Berlin. Vor dem Flüchtlingsgipfel im Kanzleramt ringen Kommunen, Länder und Bund um Geld und Einigkeit. Faeser plant eine Reform auf EU-Ebene.

Es ist ein Hilferuf, den der Städte- und Gemeindebund mit Blick auf die Unterbringung von Geflüchteten sendet: „Viele Kommunen sind bei Unterbringung, Integration, Schaffung von Kita und Schulplätzen längst an ihren Kapazitätsgrenzen. Auch die Ehrenamtlichen sind erschöpft“, sagte Hauptgeschäftsführer Gerd Landsberg unserer Redaktion. Das vergangene Jahr war, geprägt vom Ukraine-Krieg, ein Rekordjahr der Zuwanderung. Aktuell steigt die Zahl unerlaubter Einreisen nach Deutschland.

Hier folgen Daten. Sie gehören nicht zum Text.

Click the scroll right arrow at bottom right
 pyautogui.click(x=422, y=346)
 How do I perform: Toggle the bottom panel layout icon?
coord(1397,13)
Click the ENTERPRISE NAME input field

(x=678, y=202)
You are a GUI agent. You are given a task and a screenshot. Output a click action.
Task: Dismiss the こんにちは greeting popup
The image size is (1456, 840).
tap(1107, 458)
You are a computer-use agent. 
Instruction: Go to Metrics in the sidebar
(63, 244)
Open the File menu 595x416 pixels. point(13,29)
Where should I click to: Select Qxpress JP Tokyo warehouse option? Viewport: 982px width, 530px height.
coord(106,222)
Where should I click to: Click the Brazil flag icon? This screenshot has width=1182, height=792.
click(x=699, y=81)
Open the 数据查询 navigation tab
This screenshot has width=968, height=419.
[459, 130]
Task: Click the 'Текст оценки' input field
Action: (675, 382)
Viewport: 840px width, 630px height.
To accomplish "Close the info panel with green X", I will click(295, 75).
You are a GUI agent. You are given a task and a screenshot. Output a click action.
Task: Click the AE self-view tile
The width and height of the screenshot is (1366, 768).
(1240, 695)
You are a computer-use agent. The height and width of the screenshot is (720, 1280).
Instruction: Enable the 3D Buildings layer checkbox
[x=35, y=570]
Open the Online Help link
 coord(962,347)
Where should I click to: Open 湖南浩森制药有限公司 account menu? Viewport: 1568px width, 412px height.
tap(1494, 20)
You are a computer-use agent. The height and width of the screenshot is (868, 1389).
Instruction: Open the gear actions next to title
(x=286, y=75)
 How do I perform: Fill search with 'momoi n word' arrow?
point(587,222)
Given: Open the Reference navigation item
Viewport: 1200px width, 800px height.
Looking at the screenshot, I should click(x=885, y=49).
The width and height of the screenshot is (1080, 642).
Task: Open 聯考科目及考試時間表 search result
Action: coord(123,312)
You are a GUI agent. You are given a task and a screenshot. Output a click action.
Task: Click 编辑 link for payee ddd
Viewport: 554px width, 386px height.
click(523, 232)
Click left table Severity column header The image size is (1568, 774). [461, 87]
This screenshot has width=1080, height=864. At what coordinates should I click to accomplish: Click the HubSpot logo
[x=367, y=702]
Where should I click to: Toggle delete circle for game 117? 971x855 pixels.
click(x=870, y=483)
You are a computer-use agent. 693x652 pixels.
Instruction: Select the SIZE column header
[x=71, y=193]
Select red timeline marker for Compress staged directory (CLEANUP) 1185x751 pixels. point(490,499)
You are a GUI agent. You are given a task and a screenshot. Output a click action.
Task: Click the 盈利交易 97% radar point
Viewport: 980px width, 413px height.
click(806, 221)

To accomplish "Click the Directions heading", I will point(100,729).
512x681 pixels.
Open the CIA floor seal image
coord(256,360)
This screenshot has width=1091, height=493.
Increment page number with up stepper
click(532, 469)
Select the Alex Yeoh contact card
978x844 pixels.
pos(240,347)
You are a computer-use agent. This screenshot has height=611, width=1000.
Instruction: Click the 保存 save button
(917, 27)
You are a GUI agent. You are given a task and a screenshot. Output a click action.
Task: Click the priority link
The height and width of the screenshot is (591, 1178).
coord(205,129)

Es knirscht an vielen Stellen. Die Kommunen sind teils überfordert, sie wollen ebenso wie die Länder mehr Geld vom Bund. Der wiederum sucht nach einer eigenen Strategie und setzt zugleich auf eine Reform der gemeinsamen Asylpolitik der Europäischen Union (EU), wohlwissend, dass die Verhandlungen „extrem schwierig“ werden und sich wohl wochenlang ziehen könnten, wie Grünen-Fraktionschefin Britta Haßelmann unserer Redaktion sagte.

Ihre Parteikollegin und Bundestagsvizepräsidentin Katrin Göring-Eckardt prescht daher vor: Es könne nicht sein, dass sich Bundeskanzler Olaf Scholz (SPD) um die Frage winde, wie es mit der Finanzierung für Länder und Kommunen weitergehen solle.

Spätestens in einer Woche werden die Ministerpräsidenten von Scholz Antworten auf diese Frage erwarten – am 10. Mai findet im Kanzleramt ein Flüchtlingsgipfel statt. Unsere Redaktion beantwortet die wichtigsten Fragen.

Wie viele Flüchtlinge kommen nach Deutschland?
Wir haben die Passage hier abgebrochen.